Die Aura, die von Hildegard von Bingens faszinierender Persönlichkeit ausstrahlt, dürfte wohl auch den amerikanischen Produzenten und Komponisten Richard Souther bewogen haben, sich ihrer Musik anzunehmen, die er mit aktuellen Sounds und Computerklängen vermischt. Auf der CD "Illumination" wird das meditative Klangerlebnis überdies mit irisch-keltischen Klängen ergänzt. Bei den 18 Stücken auf der CD "Vision" finden sich auch noch Elemente der Popmusik, der esoterischen Meditationsmusik, vermischt mit Technoklängen. Diese Einspielung, die zwar mit der Vorlage kaum mehr etwas zu tun hat, erreichte in den USA innerhalb nur weniger Wochen eine Auflage von einer Viertel Million, und damit Platz 1 der Hitliste.
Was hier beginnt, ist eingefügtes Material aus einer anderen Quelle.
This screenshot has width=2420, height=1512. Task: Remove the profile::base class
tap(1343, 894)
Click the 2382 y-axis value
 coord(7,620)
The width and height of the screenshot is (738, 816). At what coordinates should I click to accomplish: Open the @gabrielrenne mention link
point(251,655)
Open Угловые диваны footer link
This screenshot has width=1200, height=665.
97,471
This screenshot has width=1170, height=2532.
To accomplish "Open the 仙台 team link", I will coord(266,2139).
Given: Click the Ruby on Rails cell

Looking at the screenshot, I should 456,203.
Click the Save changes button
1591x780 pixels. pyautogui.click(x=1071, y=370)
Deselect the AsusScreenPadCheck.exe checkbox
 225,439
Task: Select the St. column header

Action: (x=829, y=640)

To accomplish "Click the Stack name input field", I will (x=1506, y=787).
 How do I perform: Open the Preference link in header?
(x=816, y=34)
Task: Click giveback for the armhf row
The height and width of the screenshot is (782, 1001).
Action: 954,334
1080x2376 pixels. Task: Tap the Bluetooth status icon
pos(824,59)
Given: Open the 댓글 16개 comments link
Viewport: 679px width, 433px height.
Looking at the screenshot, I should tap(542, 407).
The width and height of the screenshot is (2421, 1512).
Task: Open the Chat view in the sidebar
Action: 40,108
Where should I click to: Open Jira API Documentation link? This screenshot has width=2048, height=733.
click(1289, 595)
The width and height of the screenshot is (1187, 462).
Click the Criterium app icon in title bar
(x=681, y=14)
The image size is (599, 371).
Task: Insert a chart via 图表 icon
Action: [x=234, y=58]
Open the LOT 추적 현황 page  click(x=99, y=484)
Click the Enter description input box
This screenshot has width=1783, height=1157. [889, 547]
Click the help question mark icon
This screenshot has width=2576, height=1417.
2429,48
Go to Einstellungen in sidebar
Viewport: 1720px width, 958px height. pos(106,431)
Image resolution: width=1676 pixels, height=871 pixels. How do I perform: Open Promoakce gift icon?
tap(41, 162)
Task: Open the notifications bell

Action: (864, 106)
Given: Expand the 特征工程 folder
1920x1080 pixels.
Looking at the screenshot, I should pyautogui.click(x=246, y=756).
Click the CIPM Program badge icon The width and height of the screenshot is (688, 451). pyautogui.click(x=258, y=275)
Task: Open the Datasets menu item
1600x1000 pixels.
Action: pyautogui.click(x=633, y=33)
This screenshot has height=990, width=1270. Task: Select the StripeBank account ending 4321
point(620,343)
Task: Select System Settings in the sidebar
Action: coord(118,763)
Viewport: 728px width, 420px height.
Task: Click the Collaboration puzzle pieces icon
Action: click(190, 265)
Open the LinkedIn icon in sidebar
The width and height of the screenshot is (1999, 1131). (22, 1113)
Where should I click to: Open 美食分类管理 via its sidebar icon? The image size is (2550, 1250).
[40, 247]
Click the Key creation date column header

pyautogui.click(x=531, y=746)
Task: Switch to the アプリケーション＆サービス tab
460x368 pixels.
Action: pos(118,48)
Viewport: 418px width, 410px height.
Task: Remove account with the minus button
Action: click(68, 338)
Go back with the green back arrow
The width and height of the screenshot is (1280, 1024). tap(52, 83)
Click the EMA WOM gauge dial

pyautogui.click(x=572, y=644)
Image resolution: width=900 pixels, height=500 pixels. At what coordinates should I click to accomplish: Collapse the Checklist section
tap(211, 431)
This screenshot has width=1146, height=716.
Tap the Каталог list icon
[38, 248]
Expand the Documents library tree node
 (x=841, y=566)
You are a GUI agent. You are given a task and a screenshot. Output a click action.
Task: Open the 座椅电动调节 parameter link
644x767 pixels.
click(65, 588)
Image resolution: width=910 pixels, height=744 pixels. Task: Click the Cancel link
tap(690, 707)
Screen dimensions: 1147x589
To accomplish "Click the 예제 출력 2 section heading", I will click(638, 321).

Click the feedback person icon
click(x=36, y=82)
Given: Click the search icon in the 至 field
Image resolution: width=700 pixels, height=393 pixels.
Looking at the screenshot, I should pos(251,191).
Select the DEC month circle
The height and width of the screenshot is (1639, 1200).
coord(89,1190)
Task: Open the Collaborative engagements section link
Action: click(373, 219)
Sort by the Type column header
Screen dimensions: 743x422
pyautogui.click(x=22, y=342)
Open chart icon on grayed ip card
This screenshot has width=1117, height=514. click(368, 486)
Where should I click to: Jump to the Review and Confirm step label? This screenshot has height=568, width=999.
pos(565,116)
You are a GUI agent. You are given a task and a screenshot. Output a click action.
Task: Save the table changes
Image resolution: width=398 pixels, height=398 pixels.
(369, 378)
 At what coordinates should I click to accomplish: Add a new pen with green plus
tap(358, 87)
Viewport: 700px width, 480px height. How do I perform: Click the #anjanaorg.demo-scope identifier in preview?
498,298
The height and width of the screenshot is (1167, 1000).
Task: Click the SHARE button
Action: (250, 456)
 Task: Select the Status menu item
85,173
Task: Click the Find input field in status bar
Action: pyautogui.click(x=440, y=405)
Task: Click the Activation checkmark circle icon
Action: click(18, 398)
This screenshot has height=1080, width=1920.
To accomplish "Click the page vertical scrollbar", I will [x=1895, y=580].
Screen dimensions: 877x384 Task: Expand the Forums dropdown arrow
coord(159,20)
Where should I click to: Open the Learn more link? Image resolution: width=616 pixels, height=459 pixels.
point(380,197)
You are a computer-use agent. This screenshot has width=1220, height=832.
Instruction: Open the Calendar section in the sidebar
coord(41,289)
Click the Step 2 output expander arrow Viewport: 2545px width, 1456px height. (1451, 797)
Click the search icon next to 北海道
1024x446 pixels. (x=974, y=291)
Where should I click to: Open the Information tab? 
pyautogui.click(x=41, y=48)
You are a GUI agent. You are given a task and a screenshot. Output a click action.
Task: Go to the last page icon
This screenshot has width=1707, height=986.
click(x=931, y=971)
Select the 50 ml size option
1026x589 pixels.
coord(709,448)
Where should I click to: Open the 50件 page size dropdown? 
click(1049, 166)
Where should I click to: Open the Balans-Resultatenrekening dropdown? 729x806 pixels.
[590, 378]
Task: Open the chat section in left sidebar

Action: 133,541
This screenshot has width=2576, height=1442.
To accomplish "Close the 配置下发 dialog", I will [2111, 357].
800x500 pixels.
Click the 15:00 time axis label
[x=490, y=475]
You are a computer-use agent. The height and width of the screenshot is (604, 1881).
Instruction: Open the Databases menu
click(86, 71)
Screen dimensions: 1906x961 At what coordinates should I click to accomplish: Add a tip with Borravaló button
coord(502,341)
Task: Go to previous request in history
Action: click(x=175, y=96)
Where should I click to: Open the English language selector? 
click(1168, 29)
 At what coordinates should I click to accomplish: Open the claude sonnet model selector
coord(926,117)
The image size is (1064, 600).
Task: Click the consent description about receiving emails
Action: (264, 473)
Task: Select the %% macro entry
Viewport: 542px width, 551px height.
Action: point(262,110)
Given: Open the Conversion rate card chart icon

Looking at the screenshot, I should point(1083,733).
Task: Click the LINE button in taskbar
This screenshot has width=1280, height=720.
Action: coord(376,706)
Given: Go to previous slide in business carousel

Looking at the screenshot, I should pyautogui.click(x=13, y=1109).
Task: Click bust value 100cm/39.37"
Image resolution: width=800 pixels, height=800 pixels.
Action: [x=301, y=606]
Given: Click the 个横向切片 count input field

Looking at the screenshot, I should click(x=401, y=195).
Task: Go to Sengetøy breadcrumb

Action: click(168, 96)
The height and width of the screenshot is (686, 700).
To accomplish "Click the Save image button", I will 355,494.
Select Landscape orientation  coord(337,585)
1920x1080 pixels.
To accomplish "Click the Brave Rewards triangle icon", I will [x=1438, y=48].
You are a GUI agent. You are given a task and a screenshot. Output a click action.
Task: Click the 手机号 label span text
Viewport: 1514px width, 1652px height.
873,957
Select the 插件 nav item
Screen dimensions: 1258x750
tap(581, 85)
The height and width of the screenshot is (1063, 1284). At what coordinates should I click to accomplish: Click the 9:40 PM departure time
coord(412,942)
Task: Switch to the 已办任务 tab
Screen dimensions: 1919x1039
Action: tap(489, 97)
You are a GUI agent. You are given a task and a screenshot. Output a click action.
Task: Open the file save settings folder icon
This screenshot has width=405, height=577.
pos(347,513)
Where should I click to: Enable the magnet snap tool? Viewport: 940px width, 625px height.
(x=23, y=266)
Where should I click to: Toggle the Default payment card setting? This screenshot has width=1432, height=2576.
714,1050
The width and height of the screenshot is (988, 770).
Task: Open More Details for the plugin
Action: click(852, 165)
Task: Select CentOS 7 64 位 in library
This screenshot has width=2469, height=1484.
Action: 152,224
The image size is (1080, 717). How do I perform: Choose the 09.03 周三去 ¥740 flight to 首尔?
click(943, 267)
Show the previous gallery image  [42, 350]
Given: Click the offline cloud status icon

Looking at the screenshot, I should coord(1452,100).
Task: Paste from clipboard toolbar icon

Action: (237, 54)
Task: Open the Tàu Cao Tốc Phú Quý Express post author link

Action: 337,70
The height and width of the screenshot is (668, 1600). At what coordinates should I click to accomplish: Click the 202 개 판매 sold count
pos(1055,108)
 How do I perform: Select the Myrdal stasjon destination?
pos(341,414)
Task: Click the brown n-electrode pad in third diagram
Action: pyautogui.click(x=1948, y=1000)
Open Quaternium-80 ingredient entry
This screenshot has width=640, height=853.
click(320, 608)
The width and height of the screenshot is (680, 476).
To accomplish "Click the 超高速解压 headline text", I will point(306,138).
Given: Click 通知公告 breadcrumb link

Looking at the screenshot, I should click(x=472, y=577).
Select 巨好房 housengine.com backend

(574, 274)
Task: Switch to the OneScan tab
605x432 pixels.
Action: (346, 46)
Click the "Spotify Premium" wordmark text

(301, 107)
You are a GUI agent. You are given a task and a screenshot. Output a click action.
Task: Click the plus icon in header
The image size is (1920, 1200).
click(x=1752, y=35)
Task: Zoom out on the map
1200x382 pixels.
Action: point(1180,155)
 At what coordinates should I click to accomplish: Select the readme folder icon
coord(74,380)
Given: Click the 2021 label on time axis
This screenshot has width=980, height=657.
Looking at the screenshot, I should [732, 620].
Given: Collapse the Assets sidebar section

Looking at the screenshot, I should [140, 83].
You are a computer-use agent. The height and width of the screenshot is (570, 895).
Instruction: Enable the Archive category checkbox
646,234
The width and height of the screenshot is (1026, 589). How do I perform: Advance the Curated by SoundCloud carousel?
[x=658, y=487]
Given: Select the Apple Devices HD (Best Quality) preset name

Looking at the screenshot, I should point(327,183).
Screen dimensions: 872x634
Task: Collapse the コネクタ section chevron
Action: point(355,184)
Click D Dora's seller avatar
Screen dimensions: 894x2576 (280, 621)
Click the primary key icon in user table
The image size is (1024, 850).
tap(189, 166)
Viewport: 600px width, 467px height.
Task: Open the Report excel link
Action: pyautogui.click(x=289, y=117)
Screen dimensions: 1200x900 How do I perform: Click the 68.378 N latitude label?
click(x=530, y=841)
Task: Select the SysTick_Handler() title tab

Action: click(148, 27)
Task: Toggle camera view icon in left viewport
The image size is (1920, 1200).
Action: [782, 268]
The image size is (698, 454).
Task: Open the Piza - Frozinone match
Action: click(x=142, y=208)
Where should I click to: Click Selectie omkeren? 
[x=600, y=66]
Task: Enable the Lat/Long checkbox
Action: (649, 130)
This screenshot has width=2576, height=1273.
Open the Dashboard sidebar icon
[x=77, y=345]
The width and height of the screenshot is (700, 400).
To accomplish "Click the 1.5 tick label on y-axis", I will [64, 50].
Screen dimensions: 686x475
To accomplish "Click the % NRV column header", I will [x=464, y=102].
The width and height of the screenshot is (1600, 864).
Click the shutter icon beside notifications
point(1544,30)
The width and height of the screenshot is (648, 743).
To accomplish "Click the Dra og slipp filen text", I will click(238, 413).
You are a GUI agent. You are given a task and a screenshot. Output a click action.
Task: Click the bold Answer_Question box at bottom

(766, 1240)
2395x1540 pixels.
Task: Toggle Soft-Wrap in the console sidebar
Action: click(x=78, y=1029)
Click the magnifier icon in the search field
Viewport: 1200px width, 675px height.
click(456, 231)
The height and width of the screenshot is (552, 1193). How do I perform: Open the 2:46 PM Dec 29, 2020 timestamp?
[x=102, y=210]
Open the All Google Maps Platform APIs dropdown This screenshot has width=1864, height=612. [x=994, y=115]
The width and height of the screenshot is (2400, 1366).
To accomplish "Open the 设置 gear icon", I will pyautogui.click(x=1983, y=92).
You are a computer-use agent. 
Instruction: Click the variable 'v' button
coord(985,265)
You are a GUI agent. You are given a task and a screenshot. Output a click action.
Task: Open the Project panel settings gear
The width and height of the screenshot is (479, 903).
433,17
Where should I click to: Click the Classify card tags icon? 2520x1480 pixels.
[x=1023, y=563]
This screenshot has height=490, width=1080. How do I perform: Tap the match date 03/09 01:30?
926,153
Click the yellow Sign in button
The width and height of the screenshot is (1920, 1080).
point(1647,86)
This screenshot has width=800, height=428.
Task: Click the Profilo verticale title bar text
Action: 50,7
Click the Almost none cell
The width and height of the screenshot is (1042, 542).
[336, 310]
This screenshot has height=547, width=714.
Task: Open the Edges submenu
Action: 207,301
Wie zu Lebzeiten verblüfft die "prophetissa teutonica" noch heute durch ihr profundes Wissen, ihre fortschrittlichen Ansichten und naturwissenschaftlichen Erkenntnisse, aber auch durch ihre auffallend eigenständige Tonsprache, die der Zeitgenosse Odo von Paris zu Recht als "Weisen eines neuen Liedes" bezeichnet hat und die auch in ihrer originalen Klanggestalt nichts an Attraktivität eingebüßt hat.

Die Autorin ist Musiksoziologin (Forschungsschwerpunkt "Frau und Musik")an der Wiener Musikhochschule.